Como se sabe, o chefe de Estado é um institucionalista dos sete costados. Gosta de definir tudo com regra e esquadro, de cumprir tradições e não enjeitar obrigações, para que o espaço da crítica seja reduzido. Por isso, a sua ausência nas exéquias de Saramago choca com a sua prática de sempre. E choca porquê? Choca, porque, por uma vez, o presidente da República Cavaco Silva não soube separar-se do cidadão Cavaco Silva. E isso é lamentável.
E mais lamentável ainda quando se lê o argumentário em que o chefe de Estado se respalda para justificar a falta. Há o lado institucional: diz Cavaco que escreveu uma mensagem elogiosa (imagina-se o que lhe deve ter custado colocar a assinatura por debaixo dos encómios...), que enviou os seus chefes das casas civil e militar ao funeral, que mandou uma coroa de flores e que promulgou os dois dias de luto nacional aprovados pelo Governo.

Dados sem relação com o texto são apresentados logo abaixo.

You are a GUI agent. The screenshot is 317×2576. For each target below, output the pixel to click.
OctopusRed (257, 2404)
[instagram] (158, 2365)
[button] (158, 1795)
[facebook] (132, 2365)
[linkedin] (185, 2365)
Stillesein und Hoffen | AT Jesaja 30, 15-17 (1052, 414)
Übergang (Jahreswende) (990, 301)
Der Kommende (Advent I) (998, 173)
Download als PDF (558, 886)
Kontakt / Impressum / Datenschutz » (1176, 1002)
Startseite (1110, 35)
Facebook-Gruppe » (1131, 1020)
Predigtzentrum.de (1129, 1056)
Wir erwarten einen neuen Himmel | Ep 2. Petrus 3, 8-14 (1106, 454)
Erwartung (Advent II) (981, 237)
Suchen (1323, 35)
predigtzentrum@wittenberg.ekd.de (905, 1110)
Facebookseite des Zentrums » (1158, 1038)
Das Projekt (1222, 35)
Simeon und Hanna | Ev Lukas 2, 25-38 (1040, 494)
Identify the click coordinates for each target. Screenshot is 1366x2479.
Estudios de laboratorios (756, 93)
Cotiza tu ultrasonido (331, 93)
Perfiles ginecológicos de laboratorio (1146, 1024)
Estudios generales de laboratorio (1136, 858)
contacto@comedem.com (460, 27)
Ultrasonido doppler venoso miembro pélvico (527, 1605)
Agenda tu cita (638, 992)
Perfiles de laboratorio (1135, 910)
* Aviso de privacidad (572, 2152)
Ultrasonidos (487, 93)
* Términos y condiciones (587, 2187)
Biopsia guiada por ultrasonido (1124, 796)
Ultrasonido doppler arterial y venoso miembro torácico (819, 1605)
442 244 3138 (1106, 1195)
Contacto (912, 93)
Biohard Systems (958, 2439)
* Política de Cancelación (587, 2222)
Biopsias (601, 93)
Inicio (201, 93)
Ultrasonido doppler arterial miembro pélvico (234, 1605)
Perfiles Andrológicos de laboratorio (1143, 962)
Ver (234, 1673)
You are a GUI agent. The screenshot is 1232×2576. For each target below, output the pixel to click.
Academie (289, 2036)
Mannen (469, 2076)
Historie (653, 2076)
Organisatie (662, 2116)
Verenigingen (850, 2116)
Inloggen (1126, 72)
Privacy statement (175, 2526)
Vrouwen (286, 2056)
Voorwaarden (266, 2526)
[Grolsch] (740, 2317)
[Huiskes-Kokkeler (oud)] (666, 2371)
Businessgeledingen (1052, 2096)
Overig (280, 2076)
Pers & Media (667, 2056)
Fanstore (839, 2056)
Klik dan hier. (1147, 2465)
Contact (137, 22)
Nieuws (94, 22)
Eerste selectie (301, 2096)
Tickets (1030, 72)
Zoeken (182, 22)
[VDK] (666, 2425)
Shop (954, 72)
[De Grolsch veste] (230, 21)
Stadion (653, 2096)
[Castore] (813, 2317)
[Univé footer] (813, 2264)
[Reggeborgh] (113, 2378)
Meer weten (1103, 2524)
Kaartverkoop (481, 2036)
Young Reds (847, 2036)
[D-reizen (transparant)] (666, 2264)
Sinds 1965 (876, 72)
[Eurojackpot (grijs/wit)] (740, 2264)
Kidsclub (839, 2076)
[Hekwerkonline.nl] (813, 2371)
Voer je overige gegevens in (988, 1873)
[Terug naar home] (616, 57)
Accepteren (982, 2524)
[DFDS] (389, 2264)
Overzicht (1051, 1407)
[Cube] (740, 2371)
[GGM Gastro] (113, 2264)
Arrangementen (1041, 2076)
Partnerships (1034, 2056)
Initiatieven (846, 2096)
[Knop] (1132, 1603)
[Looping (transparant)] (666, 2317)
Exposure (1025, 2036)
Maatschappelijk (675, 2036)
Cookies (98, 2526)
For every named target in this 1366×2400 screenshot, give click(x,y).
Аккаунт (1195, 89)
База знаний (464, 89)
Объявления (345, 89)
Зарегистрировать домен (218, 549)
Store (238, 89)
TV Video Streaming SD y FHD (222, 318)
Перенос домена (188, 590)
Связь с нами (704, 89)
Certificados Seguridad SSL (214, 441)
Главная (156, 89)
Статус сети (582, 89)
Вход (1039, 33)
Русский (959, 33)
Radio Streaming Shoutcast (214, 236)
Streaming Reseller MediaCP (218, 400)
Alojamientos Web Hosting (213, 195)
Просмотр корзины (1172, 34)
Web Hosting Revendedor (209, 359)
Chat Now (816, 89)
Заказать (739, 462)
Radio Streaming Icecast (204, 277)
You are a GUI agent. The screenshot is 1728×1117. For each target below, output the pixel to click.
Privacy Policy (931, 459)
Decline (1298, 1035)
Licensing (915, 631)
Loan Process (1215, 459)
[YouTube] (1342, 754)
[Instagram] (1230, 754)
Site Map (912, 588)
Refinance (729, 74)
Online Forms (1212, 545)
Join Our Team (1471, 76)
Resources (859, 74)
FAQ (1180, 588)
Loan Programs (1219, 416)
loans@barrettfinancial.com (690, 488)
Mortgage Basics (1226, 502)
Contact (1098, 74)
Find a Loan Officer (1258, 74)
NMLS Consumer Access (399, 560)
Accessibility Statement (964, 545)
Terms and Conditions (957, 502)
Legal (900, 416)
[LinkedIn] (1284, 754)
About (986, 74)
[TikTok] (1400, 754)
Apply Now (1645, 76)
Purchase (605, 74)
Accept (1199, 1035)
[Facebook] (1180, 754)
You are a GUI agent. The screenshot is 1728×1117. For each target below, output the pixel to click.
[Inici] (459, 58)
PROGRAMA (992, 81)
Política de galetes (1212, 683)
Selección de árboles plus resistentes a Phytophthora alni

Evidentemente, nada disto chega para cobrir a falha: é inimaginável um chefe de Estado faltar ao funeral de um português que ganhou, pelo uso da sua língua materna, um Prémio Nobel. Eanes, Jorge Sampaio e Mário Soares perceberam isso com clareza. Melhor: não é somente inimaginável. A partir do momento em que Cavaco Silva justificou a ausência com uma promessa que tinha feito "à família, filhos e netos, de lhes mostrar a beleza da região" dos Açores, o argumento passou a constar na prateleira das justificações mais ridículas e miudinhas do século. Coisa que, como se percebe, só apouca o chefe de Estado.
Em boa verdade, Cavaco detestava Saramago, que um dia lhe chamou, numa estação televisiva, o "génio da banalidade". Ironia: na hora da morte de José Saramago, o presidente da República voltou a ser "banal", quando aquilo que se lhe exigia era, apenas, grandeza institucional.